Direction: Quote word for word the stretch from the line containing "Select left hub" through the line containing "(x=463, y=58)", both included.

Data lines:
____________________

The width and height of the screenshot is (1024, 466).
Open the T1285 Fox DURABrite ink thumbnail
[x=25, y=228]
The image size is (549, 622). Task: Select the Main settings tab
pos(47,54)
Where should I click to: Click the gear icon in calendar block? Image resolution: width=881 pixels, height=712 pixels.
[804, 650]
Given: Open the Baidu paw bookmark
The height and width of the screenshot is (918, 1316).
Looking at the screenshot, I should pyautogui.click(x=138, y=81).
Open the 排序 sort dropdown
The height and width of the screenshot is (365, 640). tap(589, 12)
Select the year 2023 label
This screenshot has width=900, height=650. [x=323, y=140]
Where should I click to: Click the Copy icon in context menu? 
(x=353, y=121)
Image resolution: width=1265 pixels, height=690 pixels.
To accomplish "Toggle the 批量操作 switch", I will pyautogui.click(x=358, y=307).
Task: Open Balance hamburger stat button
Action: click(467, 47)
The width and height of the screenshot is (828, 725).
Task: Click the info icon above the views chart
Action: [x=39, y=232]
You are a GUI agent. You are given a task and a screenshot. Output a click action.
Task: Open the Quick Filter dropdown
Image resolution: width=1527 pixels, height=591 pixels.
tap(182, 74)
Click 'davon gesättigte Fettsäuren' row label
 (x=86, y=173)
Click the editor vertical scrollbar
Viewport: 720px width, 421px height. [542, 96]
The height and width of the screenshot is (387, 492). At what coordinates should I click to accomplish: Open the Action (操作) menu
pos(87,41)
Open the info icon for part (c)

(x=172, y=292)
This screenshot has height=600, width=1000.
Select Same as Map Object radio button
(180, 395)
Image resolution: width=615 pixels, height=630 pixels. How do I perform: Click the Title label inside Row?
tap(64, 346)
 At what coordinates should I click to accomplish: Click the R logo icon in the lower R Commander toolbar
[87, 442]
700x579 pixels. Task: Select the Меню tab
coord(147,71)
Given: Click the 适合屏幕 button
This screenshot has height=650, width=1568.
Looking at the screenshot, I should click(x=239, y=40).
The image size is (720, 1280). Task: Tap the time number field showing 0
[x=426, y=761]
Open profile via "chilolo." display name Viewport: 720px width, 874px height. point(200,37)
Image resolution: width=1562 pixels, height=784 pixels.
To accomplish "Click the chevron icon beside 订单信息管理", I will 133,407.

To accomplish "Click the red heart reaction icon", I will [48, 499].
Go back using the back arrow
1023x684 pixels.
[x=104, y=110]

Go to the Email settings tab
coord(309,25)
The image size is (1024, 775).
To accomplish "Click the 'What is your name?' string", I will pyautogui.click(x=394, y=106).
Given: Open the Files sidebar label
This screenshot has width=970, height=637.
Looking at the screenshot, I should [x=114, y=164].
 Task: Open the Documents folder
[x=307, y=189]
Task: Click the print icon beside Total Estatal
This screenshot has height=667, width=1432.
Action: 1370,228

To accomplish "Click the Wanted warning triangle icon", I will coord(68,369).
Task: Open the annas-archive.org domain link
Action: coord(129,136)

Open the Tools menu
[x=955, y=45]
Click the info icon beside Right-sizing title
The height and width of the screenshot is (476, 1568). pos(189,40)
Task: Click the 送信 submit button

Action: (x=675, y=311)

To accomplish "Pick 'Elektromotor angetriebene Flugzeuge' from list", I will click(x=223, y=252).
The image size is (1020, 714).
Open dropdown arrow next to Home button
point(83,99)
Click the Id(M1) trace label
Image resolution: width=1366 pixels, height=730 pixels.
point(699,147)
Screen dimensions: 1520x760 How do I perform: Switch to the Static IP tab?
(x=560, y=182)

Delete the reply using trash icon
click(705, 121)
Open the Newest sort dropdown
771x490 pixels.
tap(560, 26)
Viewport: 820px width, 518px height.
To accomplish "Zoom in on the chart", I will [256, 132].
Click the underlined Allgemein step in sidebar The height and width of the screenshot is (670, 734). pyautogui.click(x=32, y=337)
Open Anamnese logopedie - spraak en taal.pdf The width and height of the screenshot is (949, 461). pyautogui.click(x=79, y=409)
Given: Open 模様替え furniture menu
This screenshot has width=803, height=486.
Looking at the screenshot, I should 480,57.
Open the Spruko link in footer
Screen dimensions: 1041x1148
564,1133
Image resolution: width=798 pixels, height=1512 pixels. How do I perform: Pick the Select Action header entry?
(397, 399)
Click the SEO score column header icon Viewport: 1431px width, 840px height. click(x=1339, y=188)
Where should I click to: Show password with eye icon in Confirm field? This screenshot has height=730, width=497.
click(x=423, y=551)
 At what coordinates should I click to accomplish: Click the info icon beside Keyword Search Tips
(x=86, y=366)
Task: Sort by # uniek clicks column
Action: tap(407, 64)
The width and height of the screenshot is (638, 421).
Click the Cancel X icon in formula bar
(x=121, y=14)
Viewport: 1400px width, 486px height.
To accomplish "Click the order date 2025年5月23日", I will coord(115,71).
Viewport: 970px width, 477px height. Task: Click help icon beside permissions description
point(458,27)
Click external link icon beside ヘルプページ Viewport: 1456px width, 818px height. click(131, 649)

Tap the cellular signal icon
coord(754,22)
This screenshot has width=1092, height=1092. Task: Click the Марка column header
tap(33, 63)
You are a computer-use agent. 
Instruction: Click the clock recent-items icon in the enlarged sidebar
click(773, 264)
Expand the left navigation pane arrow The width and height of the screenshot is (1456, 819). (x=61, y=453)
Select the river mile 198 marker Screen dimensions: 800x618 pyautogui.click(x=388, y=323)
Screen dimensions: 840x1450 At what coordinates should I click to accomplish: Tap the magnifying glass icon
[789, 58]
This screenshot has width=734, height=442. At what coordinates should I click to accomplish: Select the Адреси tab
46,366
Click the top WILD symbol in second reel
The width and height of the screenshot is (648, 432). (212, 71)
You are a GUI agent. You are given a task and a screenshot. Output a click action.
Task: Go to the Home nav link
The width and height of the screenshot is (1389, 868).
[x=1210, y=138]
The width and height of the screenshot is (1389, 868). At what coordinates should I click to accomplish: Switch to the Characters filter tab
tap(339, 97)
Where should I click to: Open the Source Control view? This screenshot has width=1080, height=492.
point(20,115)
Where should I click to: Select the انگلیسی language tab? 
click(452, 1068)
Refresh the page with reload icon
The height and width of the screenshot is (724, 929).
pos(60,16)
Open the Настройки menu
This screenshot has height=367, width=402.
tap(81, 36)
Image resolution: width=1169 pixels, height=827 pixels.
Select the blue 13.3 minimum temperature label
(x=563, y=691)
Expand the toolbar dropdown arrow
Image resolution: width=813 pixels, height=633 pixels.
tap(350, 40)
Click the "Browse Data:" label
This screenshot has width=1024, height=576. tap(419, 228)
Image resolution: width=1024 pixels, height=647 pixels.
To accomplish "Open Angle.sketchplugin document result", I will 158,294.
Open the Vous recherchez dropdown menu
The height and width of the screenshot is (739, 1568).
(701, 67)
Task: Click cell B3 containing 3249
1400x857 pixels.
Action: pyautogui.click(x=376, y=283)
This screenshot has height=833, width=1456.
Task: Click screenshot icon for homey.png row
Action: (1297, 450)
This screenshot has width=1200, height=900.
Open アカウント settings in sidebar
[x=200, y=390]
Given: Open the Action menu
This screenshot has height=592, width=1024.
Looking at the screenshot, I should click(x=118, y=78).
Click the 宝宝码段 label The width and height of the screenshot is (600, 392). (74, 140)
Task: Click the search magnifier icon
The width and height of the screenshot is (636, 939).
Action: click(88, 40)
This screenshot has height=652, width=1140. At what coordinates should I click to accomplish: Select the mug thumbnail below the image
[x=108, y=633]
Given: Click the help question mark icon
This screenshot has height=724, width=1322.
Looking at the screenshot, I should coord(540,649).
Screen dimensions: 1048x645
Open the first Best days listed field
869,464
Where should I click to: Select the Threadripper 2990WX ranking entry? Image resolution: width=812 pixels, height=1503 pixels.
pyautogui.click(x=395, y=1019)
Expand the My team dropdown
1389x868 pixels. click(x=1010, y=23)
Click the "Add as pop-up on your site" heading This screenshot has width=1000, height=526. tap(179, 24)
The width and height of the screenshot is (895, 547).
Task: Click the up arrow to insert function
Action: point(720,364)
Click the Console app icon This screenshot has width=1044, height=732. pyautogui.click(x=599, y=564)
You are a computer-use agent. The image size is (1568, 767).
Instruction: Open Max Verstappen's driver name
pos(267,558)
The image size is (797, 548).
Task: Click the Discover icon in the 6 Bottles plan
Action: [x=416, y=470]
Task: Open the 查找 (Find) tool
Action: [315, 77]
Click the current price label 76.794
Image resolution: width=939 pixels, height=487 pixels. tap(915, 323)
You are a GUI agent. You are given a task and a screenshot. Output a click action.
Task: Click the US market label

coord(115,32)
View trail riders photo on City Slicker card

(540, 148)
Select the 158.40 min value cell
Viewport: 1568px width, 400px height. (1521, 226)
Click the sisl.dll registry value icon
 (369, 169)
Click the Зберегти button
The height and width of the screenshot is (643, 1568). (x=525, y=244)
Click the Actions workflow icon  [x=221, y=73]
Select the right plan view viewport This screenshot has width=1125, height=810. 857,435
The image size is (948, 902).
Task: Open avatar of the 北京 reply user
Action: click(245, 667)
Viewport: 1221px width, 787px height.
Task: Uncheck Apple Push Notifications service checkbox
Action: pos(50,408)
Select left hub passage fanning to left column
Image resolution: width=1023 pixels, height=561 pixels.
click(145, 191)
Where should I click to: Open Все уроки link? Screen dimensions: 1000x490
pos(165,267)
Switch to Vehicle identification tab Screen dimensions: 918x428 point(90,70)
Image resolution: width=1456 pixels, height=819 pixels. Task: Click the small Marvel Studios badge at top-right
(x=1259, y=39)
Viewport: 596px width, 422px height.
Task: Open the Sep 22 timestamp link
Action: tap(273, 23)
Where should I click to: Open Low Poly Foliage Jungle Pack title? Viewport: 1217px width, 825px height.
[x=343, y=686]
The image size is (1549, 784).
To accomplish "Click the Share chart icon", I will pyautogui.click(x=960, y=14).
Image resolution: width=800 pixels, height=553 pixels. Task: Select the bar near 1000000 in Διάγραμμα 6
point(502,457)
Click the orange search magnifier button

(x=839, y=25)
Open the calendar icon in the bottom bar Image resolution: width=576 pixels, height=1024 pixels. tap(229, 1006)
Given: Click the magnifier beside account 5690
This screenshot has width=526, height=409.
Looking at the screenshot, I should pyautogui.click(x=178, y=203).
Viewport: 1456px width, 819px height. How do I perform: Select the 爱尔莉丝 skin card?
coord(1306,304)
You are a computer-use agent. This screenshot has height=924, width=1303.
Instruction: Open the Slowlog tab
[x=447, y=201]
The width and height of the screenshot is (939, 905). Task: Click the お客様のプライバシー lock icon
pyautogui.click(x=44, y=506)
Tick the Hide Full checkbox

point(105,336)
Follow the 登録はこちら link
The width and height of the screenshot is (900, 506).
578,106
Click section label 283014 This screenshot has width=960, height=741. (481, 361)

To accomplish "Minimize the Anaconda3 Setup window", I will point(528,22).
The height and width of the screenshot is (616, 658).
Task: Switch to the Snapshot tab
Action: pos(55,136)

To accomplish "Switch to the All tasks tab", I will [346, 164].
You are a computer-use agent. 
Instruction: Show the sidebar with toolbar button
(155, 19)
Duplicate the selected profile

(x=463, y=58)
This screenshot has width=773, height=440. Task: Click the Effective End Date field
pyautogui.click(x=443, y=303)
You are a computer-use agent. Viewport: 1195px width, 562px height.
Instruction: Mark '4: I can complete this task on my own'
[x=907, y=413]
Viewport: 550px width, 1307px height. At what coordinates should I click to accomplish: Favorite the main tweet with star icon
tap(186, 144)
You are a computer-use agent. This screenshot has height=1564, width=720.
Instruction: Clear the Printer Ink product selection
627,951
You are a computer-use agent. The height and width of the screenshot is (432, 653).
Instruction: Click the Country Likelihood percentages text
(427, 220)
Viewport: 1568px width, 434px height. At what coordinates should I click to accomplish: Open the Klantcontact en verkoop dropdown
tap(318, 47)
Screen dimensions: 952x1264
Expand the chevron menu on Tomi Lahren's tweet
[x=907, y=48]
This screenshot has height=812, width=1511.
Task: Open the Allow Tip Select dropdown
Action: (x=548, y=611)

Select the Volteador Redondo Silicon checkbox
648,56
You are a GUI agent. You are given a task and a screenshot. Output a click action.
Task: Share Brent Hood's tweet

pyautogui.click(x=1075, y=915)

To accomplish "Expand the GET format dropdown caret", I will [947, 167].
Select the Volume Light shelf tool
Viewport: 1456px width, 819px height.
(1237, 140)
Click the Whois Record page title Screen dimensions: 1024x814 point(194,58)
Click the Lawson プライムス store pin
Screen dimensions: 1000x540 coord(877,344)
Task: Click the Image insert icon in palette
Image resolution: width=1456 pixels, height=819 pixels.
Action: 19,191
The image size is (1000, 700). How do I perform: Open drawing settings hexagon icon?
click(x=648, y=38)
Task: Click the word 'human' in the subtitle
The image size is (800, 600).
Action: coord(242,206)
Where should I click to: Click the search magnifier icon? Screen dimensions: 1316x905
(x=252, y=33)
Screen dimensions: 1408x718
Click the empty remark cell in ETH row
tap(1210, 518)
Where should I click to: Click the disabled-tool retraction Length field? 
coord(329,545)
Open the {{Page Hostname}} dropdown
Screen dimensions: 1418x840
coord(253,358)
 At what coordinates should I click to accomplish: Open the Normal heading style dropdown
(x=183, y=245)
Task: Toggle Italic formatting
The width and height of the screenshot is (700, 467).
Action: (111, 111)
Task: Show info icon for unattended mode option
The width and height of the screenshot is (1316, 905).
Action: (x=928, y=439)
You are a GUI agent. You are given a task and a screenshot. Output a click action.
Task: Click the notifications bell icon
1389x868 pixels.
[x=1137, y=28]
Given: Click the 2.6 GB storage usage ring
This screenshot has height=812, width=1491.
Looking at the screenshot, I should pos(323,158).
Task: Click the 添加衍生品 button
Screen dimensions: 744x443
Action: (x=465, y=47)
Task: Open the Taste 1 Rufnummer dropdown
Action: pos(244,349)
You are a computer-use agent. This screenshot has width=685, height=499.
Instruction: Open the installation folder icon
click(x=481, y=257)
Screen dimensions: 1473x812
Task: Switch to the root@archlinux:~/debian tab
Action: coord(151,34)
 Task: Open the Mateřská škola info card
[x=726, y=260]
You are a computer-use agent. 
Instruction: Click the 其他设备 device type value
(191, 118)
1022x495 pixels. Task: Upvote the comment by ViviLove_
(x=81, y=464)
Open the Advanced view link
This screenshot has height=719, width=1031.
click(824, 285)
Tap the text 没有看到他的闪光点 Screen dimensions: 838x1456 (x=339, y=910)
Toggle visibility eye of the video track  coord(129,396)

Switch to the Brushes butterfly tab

____________________

Full response:
Select left hub passage fanning to left column
Image resolution: width=1023 pixels, height=561 pixels.
click(145, 191)
Where should I click to: Open Все уроки link? Screen dimensions: 1000x490
pos(165,267)
Switch to Vehicle identification tab Screen dimensions: 918x428 point(90,70)
Image resolution: width=1456 pixels, height=819 pixels. Task: Click the small Marvel Studios badge at top-right
(x=1259, y=39)
Viewport: 596px width, 422px height.
Task: Open the Sep 22 timestamp link
Action: tap(273, 23)
Where should I click to: Open Low Poly Foliage Jungle Pack title? Viewport: 1217px width, 825px height.
[x=343, y=686]
The image size is (1549, 784).
To accomplish "Click the Share chart icon", I will pyautogui.click(x=960, y=14).
Image resolution: width=800 pixels, height=553 pixels. Task: Select the bar near 1000000 in Διάγραμμα 6
point(502,457)
Click the orange search magnifier button

(x=839, y=25)
Open the calendar icon in the bottom bar Image resolution: width=576 pixels, height=1024 pixels. tap(229, 1006)
Given: Click the magnifier beside account 5690
This screenshot has width=526, height=409.
Looking at the screenshot, I should pyautogui.click(x=178, y=203).
Viewport: 1456px width, 819px height. How do I perform: Select the 爱尔莉丝 skin card?
coord(1306,304)
You are a computer-use agent. This screenshot has height=924, width=1303.
Instruction: Open the Slowlog tab
[x=447, y=201]
The width and height of the screenshot is (939, 905). Task: Click the お客様のプライバシー lock icon
pyautogui.click(x=44, y=506)
Tick the Hide Full checkbox

point(105,336)
Follow the 登録はこちら link
The width and height of the screenshot is (900, 506).
578,106
Click section label 283014 This screenshot has width=960, height=741. (481, 361)

To accomplish "Minimize the Anaconda3 Setup window", I will point(528,22).
The height and width of the screenshot is (616, 658).
Task: Switch to the Snapshot tab
Action: pos(55,136)

To accomplish "Switch to the All tasks tab", I will [346, 164].
You are a computer-use agent. 
Instruction: Show the sidebar with toolbar button
(155, 19)
Duplicate the selected profile

(x=463, y=58)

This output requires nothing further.